La situation, depuis, évolue, chacun l’aura remarqué. Qu’il s’agisse d’initiatives éphémères - KOG ou Eklipse – ou maintenant bien implantées – comme Pavillon Rouge - la presse BD généraliste connaît clairement une sorte de renouveau quantitatif, qui ne va d’ailleurs pas sans une certaine qualité rédactionnelle, quoi qu’on en dise.

En tant que lecteur assidu (évidemment !) de la plupart des titres du paysage presse, découvrir dans le dernier « DBD mag », grâce aux cogitations éclairées de Jean-Marc et Frédéric Vidal que « Pavillon rouge », je cite, « ne possède pas jusqu’à ce jour de rédacteur en chef » a donc de quoi surprendre… Bien sûr l’Ours du magazine ne mentionne, il est vrai, aucun rédacteur en chef. Mais de là à insinuer que Pavillon rouge, puisqu’il n’a pas de rédacteur en chef, n’aurait pas d’identité propre… le raccourci est un peu raide. Et la perfidie un rien étonnante. Messieurs, nous n’avons pas lu le même Pavillon Rouge manifestement. Car diantre, malgré quelques erreurs de jeunesse, n’assistons-nous pas à l’éclosion d’une ligne éditoriale sérieuse, inspirée, idéalement ludique et technique, où les prépublications n’oublient pas de céder le pas à une certaine forme de pédagogie ?

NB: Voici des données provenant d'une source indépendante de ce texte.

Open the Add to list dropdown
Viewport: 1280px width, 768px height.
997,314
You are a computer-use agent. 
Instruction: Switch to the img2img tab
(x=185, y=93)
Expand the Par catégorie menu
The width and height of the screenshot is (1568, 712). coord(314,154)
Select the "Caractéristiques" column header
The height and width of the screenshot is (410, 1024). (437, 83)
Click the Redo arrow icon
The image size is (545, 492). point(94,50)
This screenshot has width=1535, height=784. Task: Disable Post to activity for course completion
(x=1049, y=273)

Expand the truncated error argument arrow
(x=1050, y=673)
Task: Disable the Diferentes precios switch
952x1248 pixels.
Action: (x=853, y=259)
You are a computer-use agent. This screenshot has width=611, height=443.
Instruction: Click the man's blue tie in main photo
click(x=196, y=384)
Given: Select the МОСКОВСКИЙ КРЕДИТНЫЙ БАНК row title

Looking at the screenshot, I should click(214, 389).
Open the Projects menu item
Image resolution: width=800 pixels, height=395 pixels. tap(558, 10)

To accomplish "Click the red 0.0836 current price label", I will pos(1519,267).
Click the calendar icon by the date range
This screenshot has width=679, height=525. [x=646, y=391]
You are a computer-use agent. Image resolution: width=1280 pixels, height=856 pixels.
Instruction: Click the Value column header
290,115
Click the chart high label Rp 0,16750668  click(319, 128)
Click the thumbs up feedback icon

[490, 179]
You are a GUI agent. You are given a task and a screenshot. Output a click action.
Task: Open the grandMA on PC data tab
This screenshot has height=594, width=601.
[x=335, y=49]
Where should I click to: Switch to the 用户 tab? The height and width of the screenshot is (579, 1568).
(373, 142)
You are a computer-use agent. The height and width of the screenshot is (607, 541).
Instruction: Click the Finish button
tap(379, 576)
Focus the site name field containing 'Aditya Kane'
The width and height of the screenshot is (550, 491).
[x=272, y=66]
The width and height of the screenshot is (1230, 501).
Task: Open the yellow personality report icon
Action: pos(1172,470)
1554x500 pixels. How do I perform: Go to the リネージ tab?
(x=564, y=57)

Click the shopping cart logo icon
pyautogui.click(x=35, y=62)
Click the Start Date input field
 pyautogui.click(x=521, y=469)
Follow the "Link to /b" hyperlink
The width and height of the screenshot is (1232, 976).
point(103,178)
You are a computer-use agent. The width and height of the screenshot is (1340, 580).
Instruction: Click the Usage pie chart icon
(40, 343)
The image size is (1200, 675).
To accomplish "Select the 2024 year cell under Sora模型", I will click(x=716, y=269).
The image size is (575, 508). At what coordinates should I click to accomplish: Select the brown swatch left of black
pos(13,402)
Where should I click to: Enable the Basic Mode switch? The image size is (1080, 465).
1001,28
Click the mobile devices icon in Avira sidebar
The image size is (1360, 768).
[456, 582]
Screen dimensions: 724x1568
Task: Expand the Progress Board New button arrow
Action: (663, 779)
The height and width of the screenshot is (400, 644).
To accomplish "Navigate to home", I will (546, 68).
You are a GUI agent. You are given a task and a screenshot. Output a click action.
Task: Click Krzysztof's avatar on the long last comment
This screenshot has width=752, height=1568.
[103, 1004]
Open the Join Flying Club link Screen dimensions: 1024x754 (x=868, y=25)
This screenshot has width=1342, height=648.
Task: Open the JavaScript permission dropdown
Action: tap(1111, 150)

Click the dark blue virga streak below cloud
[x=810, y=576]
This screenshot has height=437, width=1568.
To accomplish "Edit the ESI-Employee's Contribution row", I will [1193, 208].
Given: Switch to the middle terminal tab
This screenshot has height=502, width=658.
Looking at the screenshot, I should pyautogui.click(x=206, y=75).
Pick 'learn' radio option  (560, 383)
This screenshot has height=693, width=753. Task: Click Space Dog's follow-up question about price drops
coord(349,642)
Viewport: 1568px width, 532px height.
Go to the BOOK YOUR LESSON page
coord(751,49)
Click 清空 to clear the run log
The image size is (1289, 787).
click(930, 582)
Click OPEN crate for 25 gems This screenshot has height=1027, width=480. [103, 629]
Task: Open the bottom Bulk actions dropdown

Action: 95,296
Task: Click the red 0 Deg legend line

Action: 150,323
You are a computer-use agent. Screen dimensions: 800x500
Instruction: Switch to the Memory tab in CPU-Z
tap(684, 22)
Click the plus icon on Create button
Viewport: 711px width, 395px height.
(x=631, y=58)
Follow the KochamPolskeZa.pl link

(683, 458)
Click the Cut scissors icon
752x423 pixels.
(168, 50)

Et si ces débordements malhabiles des comparses de Bo Doï n’étaient que les premiers fruits d’une crispation concurrentielle en devenir ? Le problème, justement, ne se situe-t-il pas à ce niveau de ressemblance progressif entre les deux magazines ? A l’instar de son aîné, Pavillon Rouge me semble en effet tendre à une certaine forme d’exhaustivité informative. L’esprit régnant toutefois dans les deux rédactions semble ne pas être le même… On le sait les limites éditoriales de Pavillon Rouge sont celles du catalogue Delcourt - assez riche pour que l’on ne s’y sente pas à l’étroit il est vrai – et le titre reste de facto une locomotive publicitaire même si quelques wagons du convoi n’oublient pas de s’ouvrir au reste de la profession (critiques d’albums, le billet mensuel de David Chauvel, la leçon de dessin de Sfar ou d’autres encore). Ajoutons à cela quelques collaborations inédites entre auteurs maisons, plusieurs expérimentations de séries, et l’on découvre qu’il règne sur Pavillon Rouge une énergie, un plaisir participatif – communicatif – qui nous renvoie directement à l’image que véhiculait feu (A suivre).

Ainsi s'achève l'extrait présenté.